Mais ne t’accompagnant pas jusqu’à la répétition de la solitude
Affolante
C’est un endroit où tu étais perdue.

Tu ne vas plus au cimetière en un quotidien pèlerinage

Tu as des enfants, un mari. Même tes parents ne sont pas encore morts. Tu te souviens parfois de ce premier visage
Pincée de nostalgie Mais
Est-ce lui que tu soupires ou l’éclat qui fut triomphal de toi

10 avril 1949 – 12 novembre 1969, Fullerton, Californie, panneau 16 ouest, ligne 66, mémorial des soldats morts du Viêt-nam

In anno aetatis est l’inscription que les Romains gravaient sur les tombes. Cela veut dire : il est mort dans l’année de cet âge, par exemple vingt-trois ans. D’une certaine façon, ce titre convient à ce livre, qui est un tombeau.
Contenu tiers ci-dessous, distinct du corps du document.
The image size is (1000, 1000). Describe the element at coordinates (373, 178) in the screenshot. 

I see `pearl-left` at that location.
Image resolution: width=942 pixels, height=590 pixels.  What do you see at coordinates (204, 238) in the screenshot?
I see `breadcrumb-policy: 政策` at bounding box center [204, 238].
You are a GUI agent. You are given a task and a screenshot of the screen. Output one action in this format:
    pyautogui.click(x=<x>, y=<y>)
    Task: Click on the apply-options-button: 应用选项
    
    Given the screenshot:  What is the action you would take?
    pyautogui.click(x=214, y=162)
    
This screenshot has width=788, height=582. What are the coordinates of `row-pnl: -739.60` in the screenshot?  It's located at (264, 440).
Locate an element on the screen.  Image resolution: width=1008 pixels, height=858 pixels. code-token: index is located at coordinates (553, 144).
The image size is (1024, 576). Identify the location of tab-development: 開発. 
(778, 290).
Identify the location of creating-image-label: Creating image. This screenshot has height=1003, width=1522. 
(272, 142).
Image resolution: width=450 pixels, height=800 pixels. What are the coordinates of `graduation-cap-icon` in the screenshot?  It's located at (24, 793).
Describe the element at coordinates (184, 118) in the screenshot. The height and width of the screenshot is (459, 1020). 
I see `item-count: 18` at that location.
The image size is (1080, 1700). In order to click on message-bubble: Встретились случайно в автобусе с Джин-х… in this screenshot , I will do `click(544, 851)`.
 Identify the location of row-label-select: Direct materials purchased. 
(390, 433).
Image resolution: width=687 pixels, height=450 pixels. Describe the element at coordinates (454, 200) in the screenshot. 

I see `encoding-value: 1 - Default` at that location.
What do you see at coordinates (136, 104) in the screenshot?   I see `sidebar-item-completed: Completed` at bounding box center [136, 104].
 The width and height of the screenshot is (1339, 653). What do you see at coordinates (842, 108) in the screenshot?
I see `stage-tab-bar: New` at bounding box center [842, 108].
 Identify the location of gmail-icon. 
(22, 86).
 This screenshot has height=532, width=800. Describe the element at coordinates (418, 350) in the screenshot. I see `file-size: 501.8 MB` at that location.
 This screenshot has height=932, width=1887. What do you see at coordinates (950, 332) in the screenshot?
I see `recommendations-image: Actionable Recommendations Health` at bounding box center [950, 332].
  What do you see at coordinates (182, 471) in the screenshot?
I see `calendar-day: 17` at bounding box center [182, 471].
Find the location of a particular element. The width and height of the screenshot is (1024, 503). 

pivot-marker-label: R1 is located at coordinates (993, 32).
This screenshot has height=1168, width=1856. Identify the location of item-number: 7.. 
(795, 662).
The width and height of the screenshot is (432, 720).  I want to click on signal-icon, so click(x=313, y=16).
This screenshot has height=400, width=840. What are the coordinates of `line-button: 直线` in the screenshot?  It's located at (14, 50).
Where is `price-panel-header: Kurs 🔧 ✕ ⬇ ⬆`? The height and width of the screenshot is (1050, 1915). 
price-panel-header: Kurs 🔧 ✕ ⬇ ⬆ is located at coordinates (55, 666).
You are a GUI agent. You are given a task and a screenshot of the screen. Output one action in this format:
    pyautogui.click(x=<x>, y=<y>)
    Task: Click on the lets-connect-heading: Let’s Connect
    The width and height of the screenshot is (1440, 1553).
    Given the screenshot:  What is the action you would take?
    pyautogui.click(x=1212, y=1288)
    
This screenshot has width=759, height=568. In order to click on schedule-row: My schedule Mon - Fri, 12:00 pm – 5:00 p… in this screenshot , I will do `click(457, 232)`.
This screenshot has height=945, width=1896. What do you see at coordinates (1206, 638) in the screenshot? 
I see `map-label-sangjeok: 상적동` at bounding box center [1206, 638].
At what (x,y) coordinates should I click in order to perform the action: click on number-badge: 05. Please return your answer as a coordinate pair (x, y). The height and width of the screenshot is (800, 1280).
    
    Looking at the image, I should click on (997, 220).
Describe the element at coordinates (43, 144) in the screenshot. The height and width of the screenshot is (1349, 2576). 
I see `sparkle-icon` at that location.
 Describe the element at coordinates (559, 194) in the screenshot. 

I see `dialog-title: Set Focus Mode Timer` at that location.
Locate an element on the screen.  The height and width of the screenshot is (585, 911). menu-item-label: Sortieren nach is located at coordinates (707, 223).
Je tiens le compte, jour par jour, de la mort et comment elle progresse.
Je est le personnage de ces textes. Il est celui qui va mourir; et aussi, il désire et attend la beauté. Il est probable que je puisse être presque n’importe qui, ou au moins beaucoup de monde.
Publier semble accréditer l’idée que c’est important qu’on existe, soi — alors que dieu sait. A la fin, on se retrouve la bouche entrouverte et les yeux qui bavent.
S.B.

Revue de presse

     Dans l’année de cet âge:
(108 poèmes pour & les proses afférentes)

Extrait de presse
(Vient de paraître, mars 2001)

Le livre de Stéphane Bouquet se présente comme un diptyque: 108 poèmes d’une concision extrême, auxquels succèdent 108 proses moins brèves, relatant les circonstances de leur rédaction. Mais à mesure que l’on progresse dans sa lecture, la structure de L’ouvrage s’avère plus complexe, si ce n’est plus perverse, aux divers sens du terme. Ce qui frappe en effet dans les poèmes qui en forment le premier versant, c’est leur resserrement, leur tension vers une distanciation d’autant plus évidente que leur thématique affiche un prosaïsme à la Lisière de la trivialité: fixant des attitudes, des corps et des visages, d’infimes moments prélevés dans une réalité dont ils semblent souligner l’épuisement, l’ennui, la vacuité latente. Or, les proses qui leur font suite et se présentent comme les fragments d’un journal tenu pour soi seul – sans pudeur ni effroi – paraissent contredire l’économie, la retenue de ces poèmes pour (visant ou destinés à). Et s’inscrire même à l’opposé de leur rhétorique délibérément allusive, faussement « superficielle ». Rien ne nous est dissimulé en effet, dans cette seconde partie, de la vie privée de l’auteur, de ses amitiés ni surtout de ses errances sexuelles, à la recherche des corps qu’il étreint sans s’en satisfaire. On suit également ses interrogations littéraires, accompagnant le compte rendu quasi entomologique de l’écriture des poèmes qui précèdent et dont on apprend peu à peu tout ce qu’ils ont dû effacer, céler ou taire, pour atteindre à leur belle neutralité.
On finit donc, malgré soi, par revenir en arrière, relire les poèmes en regard de leurs périples prosaïques – et l’inverse: La crudité des proses à l’aune de cette « transcendance » métrique – jusqu’à admettre que les deux genres, ici du moins, ne peuvent exister l’un sans l’autre, ou plus exactement: qu’ils se contredisent et vont jusqu’à se nier pour que le livre tienne, dans ce frêle équilibre, et maintienne l’essentiel de sa troublante vérité. Car par-delà les artifices où il aurait pu se perdre, la complaisance qu’il n’évite pas toujours à son propre endroit – et à l’image des poètes latins auxquels son titre nous renvoie – ce premier livre sonne juste, à opposer ainsi l’appel dérouté des corps et la patience du travail écrit – comme s’il y avait un paradoxe à surmonter (pour quel ouvrage à naître?) entre le désastre charnel et l’illusion lyrique.